Nel 1839 Paganini, che ha perso una somma consistente nel fallimento di un casinò nel quale avrebbe dovuto esibirsi se le condizioni di salute glielo avessero permesso, rientrò in Italia dalla Francia. Dopo un breve soggiorno a Genova si trasferì a Nizza, dove le sue condizioni di salute peggiorarono. Era afflitto da completa afonia dovuta a «tisi laringea di origine sifilitica». Comunicava con il figlio tramite biglietti e appunti.
Morì il 27 maggio 1840. Dichiarato empio dal Vescovo di Nizza Monsignor Galvani, in base alla testimonianza del Canonico che era andato da Paganini per confessarlo ma che aveva mal interpretato i gesti del musicista ormai del tutto senza voce, Paganini non ebbe né funerali né sepoltura in terra consacrata. Subito dopo il decesso venne imbalsamato in attesa di una sistemazione, rimase due mesi nella casa di Nizza finché le autorità non ne ordinarono la rimozione. Gli amici, in primis l’avvocato Germi, che aveva conosciuto all’epoca dei guai giudiziari con la Cavanna, cercano di ottenere la riforma del decreto di empietà, senza alcun risultato. Dopo vari traslochi, la salma sostò per qualche tempo nella villa di Romairone, a San Biagio, in Liguria. Solo nel 1876, Paganini ebbe sepoltura, nel cimitero di Parma.
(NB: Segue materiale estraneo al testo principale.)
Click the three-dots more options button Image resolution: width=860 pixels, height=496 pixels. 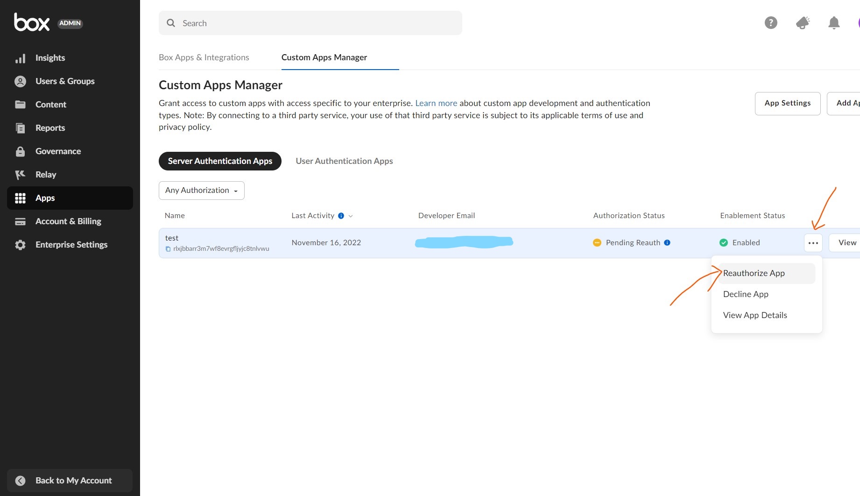pos(813,243)
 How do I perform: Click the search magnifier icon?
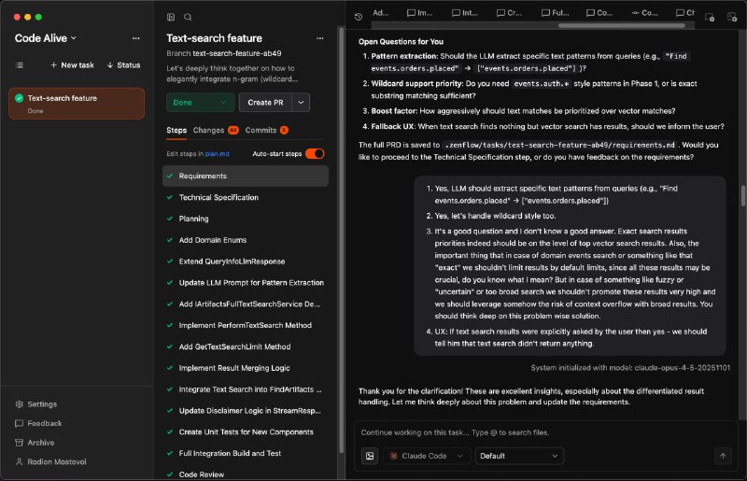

Di Paganini resta la leggenda perpetuamente incancellabile. Certo non fu un Satana, forse fu un Berlicche, forse fu un italianissimo mago e un trickster. Sopravvive nelle dita di qualunque strumentista di qualunque epoca in grado di posare le mani sulla tastiera e far sentire qualcosa che vada oltre la fisica dello strumento. Qualcosa come un volo di streghe.